BEGIN DATA TO USE

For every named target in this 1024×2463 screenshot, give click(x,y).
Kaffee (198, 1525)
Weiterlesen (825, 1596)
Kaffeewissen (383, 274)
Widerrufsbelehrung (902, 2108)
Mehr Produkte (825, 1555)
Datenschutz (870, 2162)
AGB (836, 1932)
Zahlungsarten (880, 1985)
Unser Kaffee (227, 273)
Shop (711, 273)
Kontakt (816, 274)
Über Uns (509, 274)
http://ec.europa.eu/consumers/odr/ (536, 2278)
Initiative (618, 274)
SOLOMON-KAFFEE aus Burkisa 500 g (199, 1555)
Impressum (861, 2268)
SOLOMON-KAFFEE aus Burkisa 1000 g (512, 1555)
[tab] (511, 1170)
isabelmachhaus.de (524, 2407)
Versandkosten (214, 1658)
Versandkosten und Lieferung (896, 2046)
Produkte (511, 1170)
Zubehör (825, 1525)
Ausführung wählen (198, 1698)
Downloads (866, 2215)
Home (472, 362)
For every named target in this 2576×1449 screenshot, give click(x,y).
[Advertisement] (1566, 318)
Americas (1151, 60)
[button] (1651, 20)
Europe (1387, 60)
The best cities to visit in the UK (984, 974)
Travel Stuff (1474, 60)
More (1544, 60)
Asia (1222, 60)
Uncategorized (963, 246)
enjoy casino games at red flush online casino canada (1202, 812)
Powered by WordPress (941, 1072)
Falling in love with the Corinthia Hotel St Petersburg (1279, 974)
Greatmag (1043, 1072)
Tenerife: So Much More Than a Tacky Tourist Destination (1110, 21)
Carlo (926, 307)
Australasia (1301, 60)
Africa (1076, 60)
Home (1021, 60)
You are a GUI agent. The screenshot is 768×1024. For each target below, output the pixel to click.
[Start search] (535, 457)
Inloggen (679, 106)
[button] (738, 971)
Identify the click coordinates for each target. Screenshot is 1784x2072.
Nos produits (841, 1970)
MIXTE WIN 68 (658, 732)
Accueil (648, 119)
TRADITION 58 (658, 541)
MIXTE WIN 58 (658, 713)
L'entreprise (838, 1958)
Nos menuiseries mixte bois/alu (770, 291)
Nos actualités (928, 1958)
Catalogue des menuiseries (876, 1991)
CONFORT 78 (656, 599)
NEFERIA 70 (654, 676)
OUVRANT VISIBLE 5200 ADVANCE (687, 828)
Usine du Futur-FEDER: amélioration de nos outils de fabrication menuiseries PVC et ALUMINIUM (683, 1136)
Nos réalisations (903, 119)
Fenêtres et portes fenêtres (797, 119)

END DATA TO USE

#### [WHAT IS NEEDED]
All lines that contain the word "Versandkosten" must be copied from the records above.

#### [RESULT OF THIS TASK]
Versandkosten (214, 1658)
Versandkosten und Lieferung (896, 2046)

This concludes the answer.